University of North Texas, Dallas

Project Title:Invariants in Low Dimensional Topology and Topological Dynamics

Project Directors: Noureen Khan & Byungik Kahng

Project Summary: The project is a continuation of the investigators’ NREUP 2012 and 2013 projects. This year’s NREUP project aims to improve those of the previous years’ still further, by expanding its scope on the targeted students. Problem 1. Invariants of Virtual Knots. There are inﬁnitely many ﬂat virtual diagrams that appear to be irreducible, but so far there is no known technique to prove this conjecture. More speciﬁcally, how can one tell whether a virtual knot is classical? Or, are there non-trivial virtual knots whose connected sum is trivial? The latter question cannot be resolved by classical techniques, but it can be analyzed by using the surface interpretation for virtuals. Problem 2. Controllability and approximate control of the maximal/minimal invariant sets of a class of non-linear control dynamical systems with singular disturbance. Invariant set theory is one of very few reliable tool, under the singular disturbance that prohibits the use of traditional calculus-based tools. The controllability is often the ﬁrst problem that must be resolved. Here, we focus upon the controllability of the optimal cases, the maximal and/or the minimal invariant sets.

Virginia State University

Project Title: Three Species Food Chain Models

Project Directors: Dawit Haile & Zhifu Xie

Project Summary: In population dynamics, the predator-prey system has been extensively studied and the analysis of food chains is an active research area in the biomathematical science. In this project, we will focus on simple food chain models that consist of three species where the third species preys on the second one and simultaneously the second species preys on the first one. A predator is a generalist if it can change its food source in the absence of its favorite food that is very common in nature.
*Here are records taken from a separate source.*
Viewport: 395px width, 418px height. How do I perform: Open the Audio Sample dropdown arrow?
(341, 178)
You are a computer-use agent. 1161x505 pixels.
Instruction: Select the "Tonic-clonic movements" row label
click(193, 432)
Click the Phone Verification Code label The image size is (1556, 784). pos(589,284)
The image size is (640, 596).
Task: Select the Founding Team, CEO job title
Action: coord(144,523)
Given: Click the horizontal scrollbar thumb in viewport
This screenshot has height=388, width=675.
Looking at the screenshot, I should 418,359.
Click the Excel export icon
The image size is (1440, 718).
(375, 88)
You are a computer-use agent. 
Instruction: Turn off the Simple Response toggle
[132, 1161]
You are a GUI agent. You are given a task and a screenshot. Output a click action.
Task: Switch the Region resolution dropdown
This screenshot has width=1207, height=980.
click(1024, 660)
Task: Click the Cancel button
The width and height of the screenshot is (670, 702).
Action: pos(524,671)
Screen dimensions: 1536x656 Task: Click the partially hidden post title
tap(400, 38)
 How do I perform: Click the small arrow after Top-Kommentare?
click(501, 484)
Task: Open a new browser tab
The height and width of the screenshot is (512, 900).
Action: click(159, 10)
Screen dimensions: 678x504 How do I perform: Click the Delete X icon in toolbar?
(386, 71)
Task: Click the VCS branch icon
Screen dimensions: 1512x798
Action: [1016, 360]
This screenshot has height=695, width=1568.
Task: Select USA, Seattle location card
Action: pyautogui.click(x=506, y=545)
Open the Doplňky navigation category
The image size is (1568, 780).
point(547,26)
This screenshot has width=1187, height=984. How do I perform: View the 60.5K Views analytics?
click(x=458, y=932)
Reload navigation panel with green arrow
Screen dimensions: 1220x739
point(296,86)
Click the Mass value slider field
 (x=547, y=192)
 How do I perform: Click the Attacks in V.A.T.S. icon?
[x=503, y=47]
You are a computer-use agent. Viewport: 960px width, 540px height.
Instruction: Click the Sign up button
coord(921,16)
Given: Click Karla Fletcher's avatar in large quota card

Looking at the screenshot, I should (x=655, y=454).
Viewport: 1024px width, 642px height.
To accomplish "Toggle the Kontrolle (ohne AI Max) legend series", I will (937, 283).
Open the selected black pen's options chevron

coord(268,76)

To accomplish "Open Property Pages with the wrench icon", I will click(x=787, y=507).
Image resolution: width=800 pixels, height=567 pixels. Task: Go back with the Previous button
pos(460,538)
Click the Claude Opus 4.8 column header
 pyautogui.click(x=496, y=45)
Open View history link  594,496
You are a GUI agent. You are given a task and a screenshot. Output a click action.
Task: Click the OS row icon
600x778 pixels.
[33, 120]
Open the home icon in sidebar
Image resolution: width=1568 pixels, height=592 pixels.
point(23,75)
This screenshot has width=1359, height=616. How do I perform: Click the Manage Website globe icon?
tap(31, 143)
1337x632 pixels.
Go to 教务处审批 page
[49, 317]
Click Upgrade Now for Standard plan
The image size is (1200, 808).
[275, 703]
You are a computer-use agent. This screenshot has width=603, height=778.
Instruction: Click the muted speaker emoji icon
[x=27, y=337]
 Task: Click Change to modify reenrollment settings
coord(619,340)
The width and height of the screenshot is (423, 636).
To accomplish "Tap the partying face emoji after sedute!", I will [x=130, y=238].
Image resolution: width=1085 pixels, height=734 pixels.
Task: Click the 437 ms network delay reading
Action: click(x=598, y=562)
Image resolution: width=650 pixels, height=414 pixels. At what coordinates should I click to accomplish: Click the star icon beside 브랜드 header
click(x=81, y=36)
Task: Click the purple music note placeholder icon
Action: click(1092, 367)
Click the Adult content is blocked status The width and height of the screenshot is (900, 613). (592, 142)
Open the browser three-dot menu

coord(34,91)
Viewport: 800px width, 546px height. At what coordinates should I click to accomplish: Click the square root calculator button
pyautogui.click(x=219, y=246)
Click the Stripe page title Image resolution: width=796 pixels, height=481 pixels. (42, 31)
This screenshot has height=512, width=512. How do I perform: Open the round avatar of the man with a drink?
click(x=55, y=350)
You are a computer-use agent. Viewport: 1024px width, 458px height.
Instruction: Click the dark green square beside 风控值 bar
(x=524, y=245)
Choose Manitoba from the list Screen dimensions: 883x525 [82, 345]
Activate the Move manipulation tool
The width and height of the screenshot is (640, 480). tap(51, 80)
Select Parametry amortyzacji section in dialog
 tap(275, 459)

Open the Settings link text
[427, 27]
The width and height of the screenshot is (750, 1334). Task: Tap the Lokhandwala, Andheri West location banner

There are several interesting cases of simple food chain models of three interacting species based on the types of predators. One such case is where there is a generalist predator and a specialist predator. Another is a case where both predators are generalists or where both are specialists. Students will be divided into two groups and each group will investigate different food chain models. The project will combine numerical simulation and theoretical analysis on the existence of all possible solutions. Students will explore the long time behavior of the food chain models with the goal of finding the ranges of the parameters that lead different dynamics such as stable equilibrium, limit cycle, and chaos. Students are expected to conduct linear stability of equilibrium solutions. They also will be asked to conduct a two parameters analysis and to understand the interactions between the self-reproduction of prey and the self-competition of middle predator. A complete parameter graph will be produced to describe the dynamical behaviors under the interactions.